Goal of the exercise
Could you reproduce, word for word, everything below from the line containing "The image size" down to the line containing "Screen dimensions: 968x570", with both of those lines included and no others?
---------- Input material ----------
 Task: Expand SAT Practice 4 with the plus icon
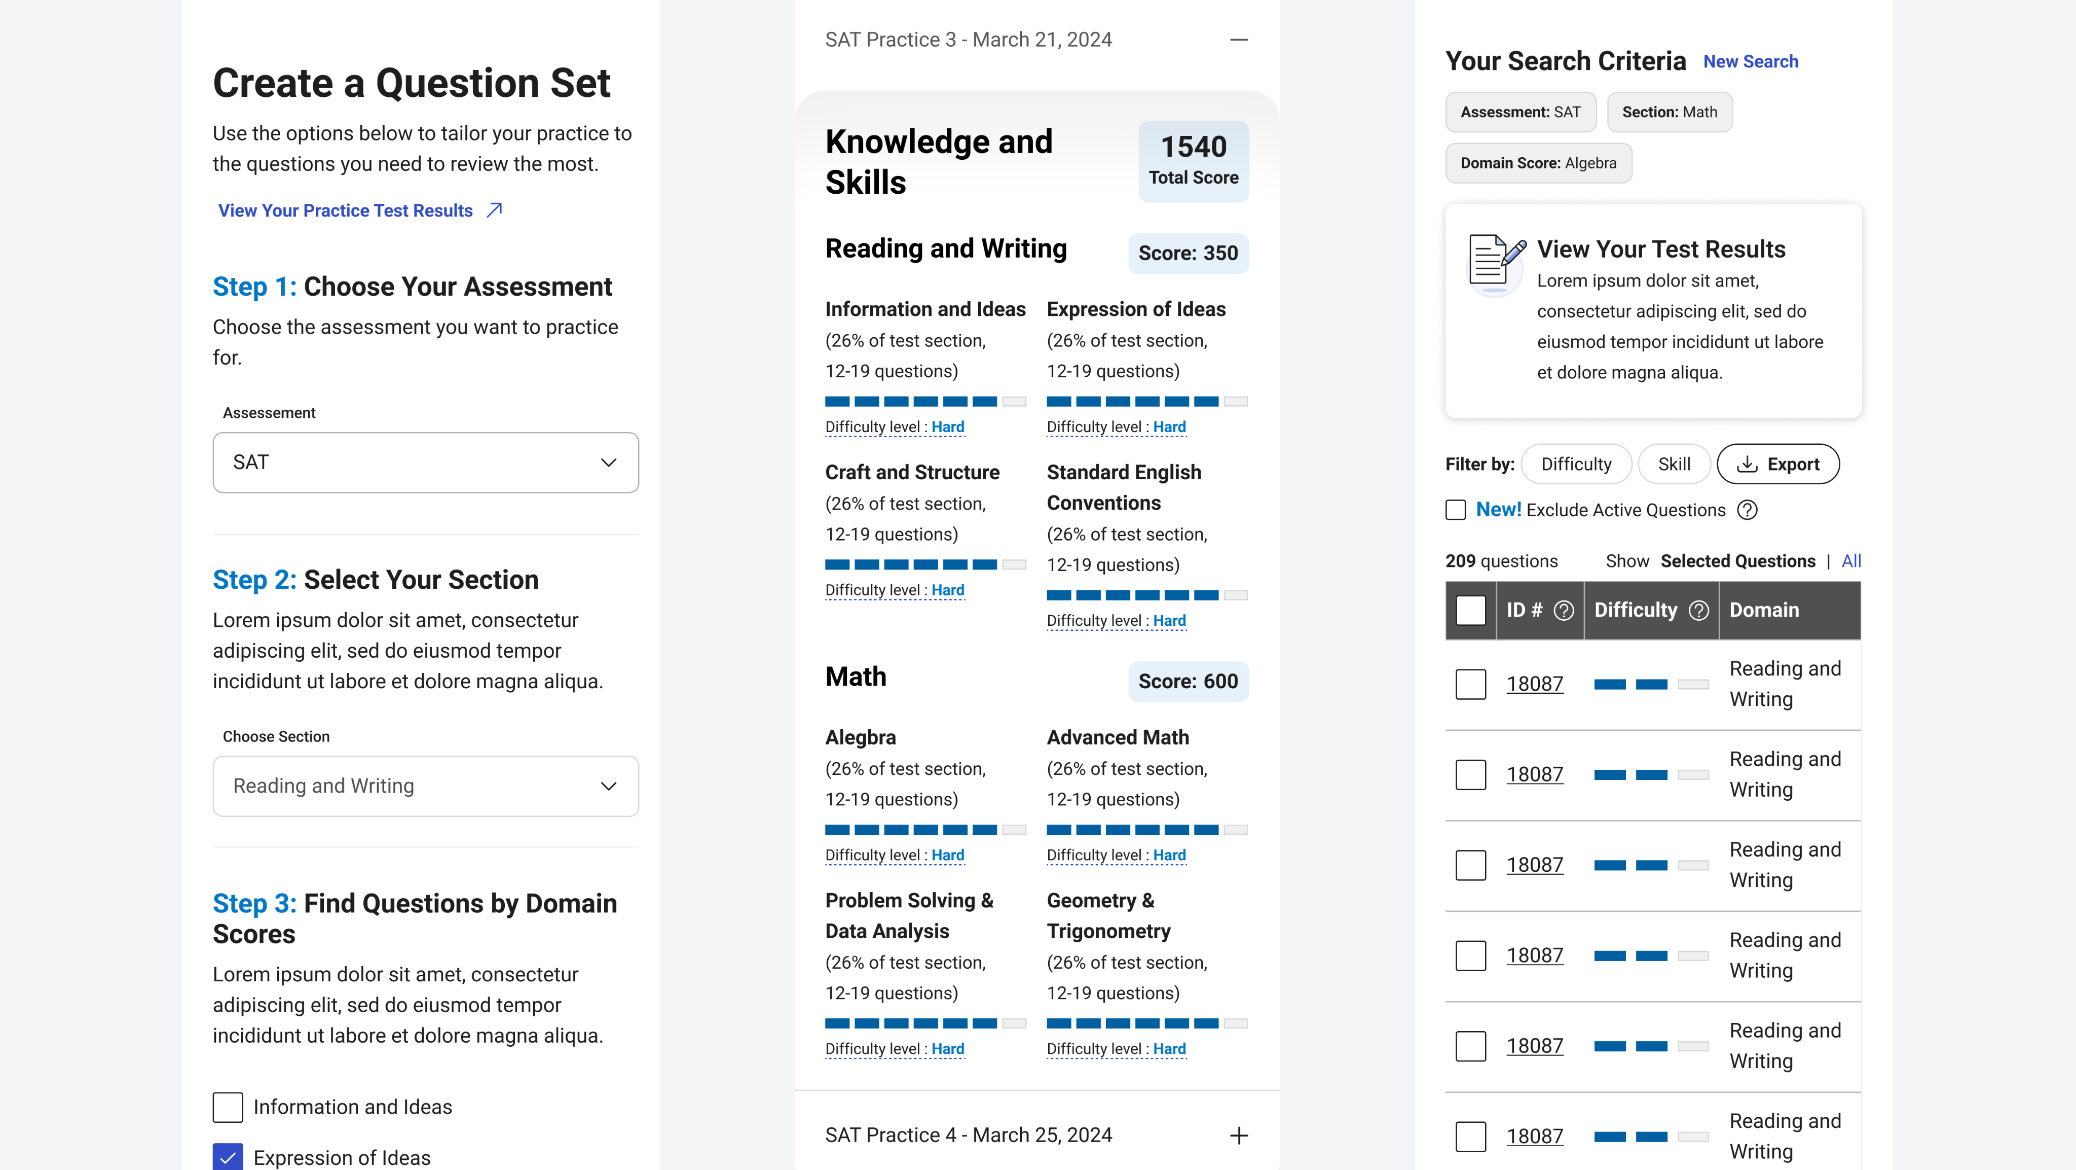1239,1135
----------
---------- Input material ----------
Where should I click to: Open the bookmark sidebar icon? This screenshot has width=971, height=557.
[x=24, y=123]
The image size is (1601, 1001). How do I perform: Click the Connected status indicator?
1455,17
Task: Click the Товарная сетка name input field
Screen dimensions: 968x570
----------
Written solution
The image size is (1601, 1001). How do I perform: Click the Connected status indicator?
1455,17
Task: Click the Товарная сетка name input field
Screen dimensions: 968x570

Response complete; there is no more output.